Each transaction produces 650kg of CO2, consumes 1160kWh of power (as much as 40 days consumption for the average American home) and produces 450g of e-waste (about the same as hucking your iPad into the garbage can each time you transact on-chain).
97% of all Bitcoin mining hardware will never successfully produce a single block in its entire useful life, going from factory, to space heater, to garbage can - while about 60% of all the power consumed comes from oil, natural gas and coal. So whoever sold producers the offsets I assume you must be alluding to better have replanted the entire Amazon rainforest by now. (Quick spoiler, carbon offsets are also a scam, generally speaking).

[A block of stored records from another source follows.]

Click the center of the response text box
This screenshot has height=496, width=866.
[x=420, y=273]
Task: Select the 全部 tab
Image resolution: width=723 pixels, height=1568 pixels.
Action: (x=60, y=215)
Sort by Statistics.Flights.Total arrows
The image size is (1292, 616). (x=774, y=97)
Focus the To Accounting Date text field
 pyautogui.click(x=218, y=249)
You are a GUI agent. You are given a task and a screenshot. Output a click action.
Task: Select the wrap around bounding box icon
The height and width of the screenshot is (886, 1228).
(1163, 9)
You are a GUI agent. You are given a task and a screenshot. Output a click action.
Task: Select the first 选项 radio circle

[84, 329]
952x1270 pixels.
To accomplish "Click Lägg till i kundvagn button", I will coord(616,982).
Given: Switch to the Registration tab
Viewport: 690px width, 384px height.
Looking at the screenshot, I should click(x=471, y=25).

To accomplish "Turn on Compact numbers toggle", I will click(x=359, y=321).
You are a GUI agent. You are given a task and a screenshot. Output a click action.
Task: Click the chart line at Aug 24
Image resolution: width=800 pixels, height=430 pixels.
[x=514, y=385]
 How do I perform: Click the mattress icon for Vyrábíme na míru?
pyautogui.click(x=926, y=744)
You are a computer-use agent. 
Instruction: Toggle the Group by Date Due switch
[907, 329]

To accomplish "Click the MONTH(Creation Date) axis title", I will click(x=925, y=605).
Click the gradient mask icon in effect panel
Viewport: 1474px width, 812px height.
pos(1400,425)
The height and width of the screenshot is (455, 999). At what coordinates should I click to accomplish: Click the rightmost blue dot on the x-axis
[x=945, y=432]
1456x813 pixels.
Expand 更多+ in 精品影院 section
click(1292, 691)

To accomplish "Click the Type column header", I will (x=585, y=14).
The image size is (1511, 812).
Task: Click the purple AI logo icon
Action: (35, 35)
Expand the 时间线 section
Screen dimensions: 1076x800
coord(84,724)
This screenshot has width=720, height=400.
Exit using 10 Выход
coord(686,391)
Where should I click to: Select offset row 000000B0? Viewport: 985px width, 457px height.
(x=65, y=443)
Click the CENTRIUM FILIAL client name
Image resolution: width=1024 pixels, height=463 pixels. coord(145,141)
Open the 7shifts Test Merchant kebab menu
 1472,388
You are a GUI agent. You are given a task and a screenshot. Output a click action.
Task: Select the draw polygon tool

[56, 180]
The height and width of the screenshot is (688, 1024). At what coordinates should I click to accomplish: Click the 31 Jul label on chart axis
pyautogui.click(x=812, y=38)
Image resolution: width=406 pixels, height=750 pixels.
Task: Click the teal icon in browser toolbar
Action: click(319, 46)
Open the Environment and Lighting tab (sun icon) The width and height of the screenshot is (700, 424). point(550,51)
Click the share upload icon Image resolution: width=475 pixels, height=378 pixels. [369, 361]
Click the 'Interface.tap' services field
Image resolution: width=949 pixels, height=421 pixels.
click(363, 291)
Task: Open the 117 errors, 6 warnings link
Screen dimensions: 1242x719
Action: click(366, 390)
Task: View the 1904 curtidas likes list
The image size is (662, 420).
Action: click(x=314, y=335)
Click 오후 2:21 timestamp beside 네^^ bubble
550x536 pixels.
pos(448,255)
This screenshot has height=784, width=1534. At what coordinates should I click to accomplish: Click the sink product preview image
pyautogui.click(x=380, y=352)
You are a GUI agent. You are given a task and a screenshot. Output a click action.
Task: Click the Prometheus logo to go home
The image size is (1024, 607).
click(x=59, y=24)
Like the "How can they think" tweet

To say you're going to need to get some sources is an understatement about as large at Bitcoin's environmental footprint.
You can find all this in [1] or you can just reverse it yourself from the specs of the latest AntMiner and the current hash rate. Some napkin math is all you need.
I'm honestly amazed people still believe something so trivially falsifiable, but with everything else going on in 2022...
This is a really disengenuous point. Mining works probabilistically, and mining pools payout based on smaller units of work that probably have some probability of finding a block for the pool. The fact that a block itself is a large parcel does not make the system less efficient.
1) miners profit from energy surplus. They do not create new power plants. Nobody is firing up a new coal plant to mine bitcoin. That is absurd.
2) miners have incentives to find and use wasted energy. For ex, flare gas recycling. Which actually helps the environment.
3) miners can turn on/off at will, and produce energy loads on demand. Which means they balance out the energy grid. Especially from erratic energy sources like wind and solar. This is already being deployed in some states.
You are fighting on the wrong side buddy.
Also he’s a central banker, so not exactly motivated to fix it.
it only consumes as much as the complexity required to roll out new blocks. As its price goes down so does the energy required to find new blocks. It is not static.